Fragmento del documento:

Más o menos creo entender por donde va tu idea, pero no la comparto. Yo  no veo como pueda ser más conveniente (tiempo y $) instalar cosas  nuevas, que usar las que ya trae el auto. ¿Crees que le convenga al  cliente comprar un nuevo par de faros traseros? ¿piensas que es fácil  (y rápido) instalar un nuevo sensor de velocidad? ¿de dónde sacas que se  puede dañar algo por encender y apagar las luces de stop varias veces  por segundo durante un par de segundos? Perdón, pero yo creo que  equivocas el enfoque.


----------



## DJ DRACO (Ago 12, 2011)

2 tubitos plásticos iguales

en cada tubo un resorte con una bolita de acero en el extremo del resorte.
1 tubo orientado hacia adelante y el otro hacia atras..

como ya dijo fogonazo en el otro extremo del tubo un switch simple normal abierto...y listo

si no se entiende lo dibujo


----------



## Dano (Ago 12, 2011)

Por lo que veo es un producto para vender, te recomiendo que no hagas inventos raros, compra un módulo acelerómetro, son pequeños, baratos y muy simples de manejar.

Es una idea bastante factible, se puede hacer todo en una placa muy chica con leds e instertarlo en el mismo faro trasero, obtienes la energía de las luces de freno...

Igual no creo que el auto que viene atrás la entienda.


----------



## HAMP (Ago 12, 2011)

Filas del conjunto:
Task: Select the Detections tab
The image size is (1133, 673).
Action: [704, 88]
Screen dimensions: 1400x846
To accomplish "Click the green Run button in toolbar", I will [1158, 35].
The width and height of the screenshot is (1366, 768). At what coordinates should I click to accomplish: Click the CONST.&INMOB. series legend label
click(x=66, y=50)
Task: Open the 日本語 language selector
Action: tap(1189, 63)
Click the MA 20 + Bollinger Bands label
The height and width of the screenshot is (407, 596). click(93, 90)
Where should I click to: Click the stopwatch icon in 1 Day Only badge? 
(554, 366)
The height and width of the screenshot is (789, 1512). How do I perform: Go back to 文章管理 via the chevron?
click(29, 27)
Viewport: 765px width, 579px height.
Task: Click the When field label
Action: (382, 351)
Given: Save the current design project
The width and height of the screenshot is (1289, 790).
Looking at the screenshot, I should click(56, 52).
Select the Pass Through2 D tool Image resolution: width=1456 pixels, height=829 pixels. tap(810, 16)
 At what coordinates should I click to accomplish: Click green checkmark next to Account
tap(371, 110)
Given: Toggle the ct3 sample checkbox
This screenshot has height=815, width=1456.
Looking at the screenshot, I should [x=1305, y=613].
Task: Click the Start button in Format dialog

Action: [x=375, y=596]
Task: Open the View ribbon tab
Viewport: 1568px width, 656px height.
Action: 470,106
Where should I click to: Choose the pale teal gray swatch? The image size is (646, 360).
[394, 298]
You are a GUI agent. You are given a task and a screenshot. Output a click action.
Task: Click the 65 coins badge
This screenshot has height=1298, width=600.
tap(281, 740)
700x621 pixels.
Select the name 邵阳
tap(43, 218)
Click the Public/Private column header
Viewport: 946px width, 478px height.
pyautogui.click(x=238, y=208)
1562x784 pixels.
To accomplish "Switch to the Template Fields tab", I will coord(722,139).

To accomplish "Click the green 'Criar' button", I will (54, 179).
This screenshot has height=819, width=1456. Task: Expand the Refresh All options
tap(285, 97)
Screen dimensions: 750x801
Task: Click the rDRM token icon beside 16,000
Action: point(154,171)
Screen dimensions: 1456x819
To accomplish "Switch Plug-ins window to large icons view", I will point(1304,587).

Requisito:
Según el fragmento del documento, ¿qué le recomienda Dano comprar en vez de hacer inventos raros?

Resultado:
Un módulo acelerómetro.